Finalement, à l’approche des Fêtes, elle tiendra la vedette de la toute nouvelle série «La Faille», sur Club illico, aux côtés d’Isabel Richer, Élise Guilbault et Marc Messier.

Trois projets en simultané, c’est beaucoup. Ça peut même être trop, surtout pour ceux qui la verront régulièrement sur leur écran. Maripier Morin en est bien consciente. Mais dans ce cas-ci, elle ne s’en inquiète guère.

«Ce sont trois projets très différents, qui s’adressent à des publics différents. Oui, "Studio G" est sur TVA, alors il est accessible à tous. Par contre, "Mais pourquoi?" est sur une chaîne spécialisée [Z], alors les gens doivent s’abonner pour l’écouter. "La Faille?" Ce sera sur Club illico, alors il faut commander la série pour la voir. Je n’impose ma présence à personne. Ceux qui veulent me suivre peuvent le faire. Mais les autres, personne ne les oblige. Surtout pas moi», précise-t-elle.

«Studio G» est diffusé le dimanche à 20h45, sur TVA

«Mais Pourquoi?», à compter du 30 octobre, sur les ondes de Z

«La Faille», à compter du 12 décembre sur Club illico

Courtisée par la France

Le charme de Maripier Morin n’a pas tardé à faire son effet sur les Français.
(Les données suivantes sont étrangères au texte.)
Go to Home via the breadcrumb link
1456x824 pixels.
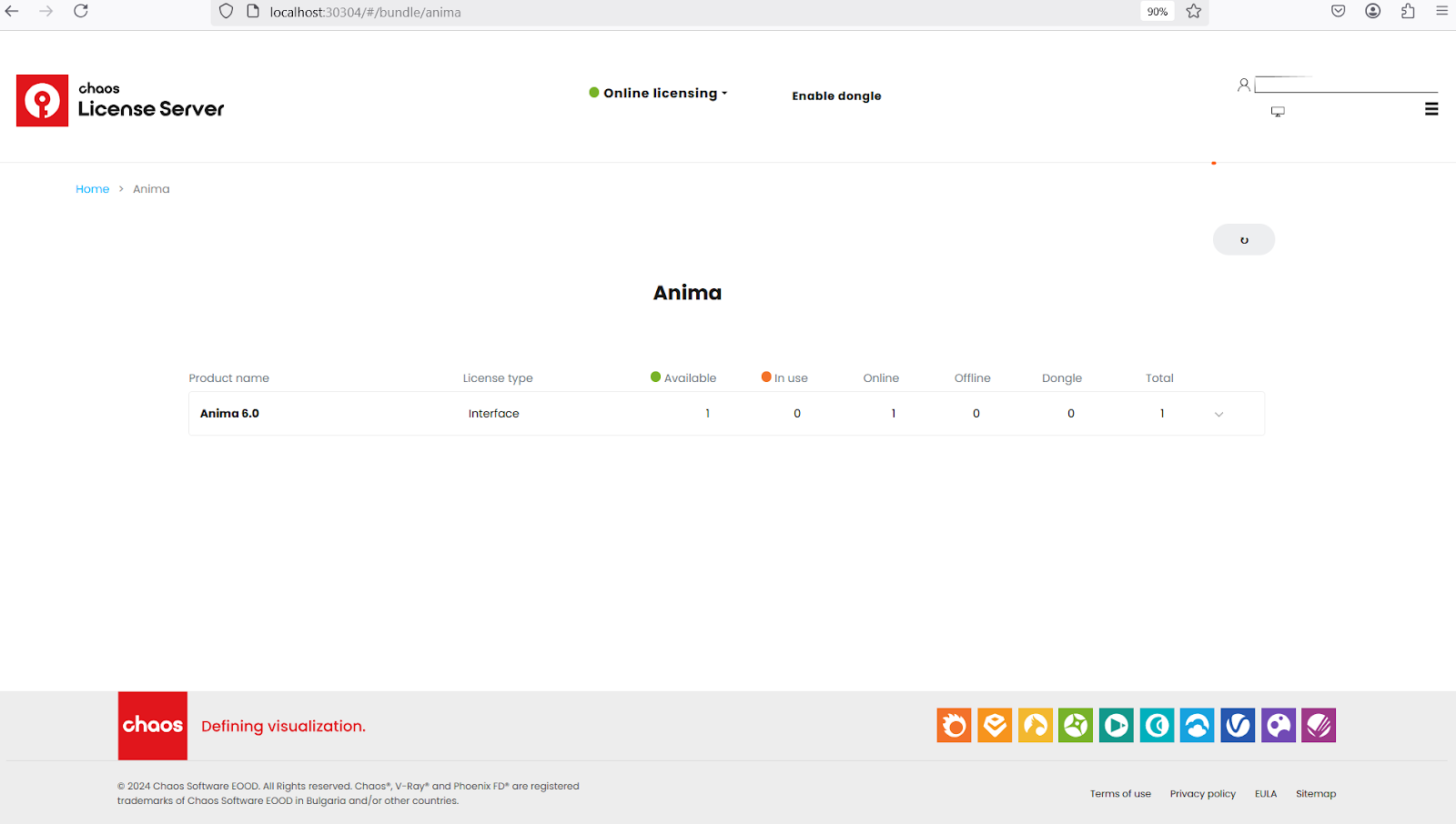tap(92, 189)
Quelques mois à peine après la sortie de «La chute de l’empire américain» dans l’Hexagone, la Québécoise se fait déjà courtiser par les studios locaux.
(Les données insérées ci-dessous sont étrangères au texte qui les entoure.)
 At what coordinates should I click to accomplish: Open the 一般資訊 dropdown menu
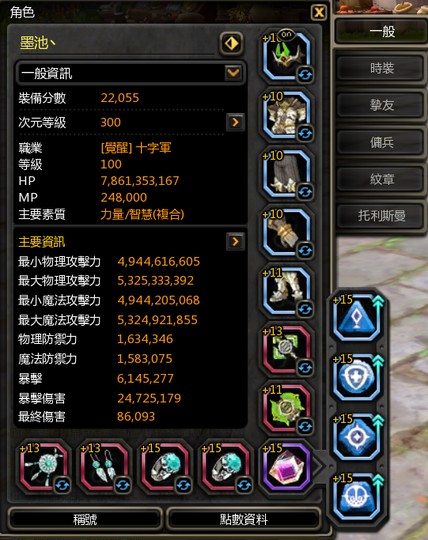point(233,73)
«Je n’ai jamais rêvé d’une carrière en France, ni même d’une carrière au cinéma. Mais quand tu tournes avec Denys Arcand, c’est impossible de ne pas avoir la piqûre. Impossible», confie-t-elle.

Alors qu’elle a fait ses débuts au cinéma québécois dans le dernier film du célèbre cinéaste, elle est donc passée près de lancer sa carrière en France dans un long métrage tout aussi attendu : le prochain volet de la série «OSS 117», mettant en vedette Jean Dujardin, attendu en 2021.
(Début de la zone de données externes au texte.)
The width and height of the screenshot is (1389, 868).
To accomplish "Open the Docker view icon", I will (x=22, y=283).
«J’ai auditionné pour être une des Bond girls. Finalement, ça n’a pas fonctionné; ils ont changé l’âge du casting, alors ils ont engagé une actrice plus vieille que moi. Mais ce sont quand même les producteurs qui ont appelé mes agents en France pour me voir en audition après avoir vu "La chute de l’empire américain". C’est quand même pas mal, non?» souligne-t-elle.

Novembre à Paris

En effet. Et elle n’a pas l’intention de laisser passer ce momentum. Ainsi, elle s’envolera pour Paris le mois prochain afin d’y passer trois semaines en compagnie de son équipe d’agents français. Ensemble, ils évalueront les opportunités qui se présentent à elle.

«On a déjà rencontré des gens avec qui on a eu de belles discussions. Alors on verra ce qu’on peut développer. Mais je suis déjà très heureuse ici, alors si ça ne marche pas, ça ne marche pas. C’est tout», explique-t-elle.

«Je suis chanceuse. Ma carrière d’animatrice va très bien, alors je n’ai pas cette urgence de tourner à tout prix. Je ne vais embarquer dans un projet que s’il me tente vraiment, que le scénario m’allume et que le personnage me parle. Si c’est au Québec, tant mieux. Si c’est en France, c’est correct aussi. Il n’y a rien qui me fait peur», conclut-elle.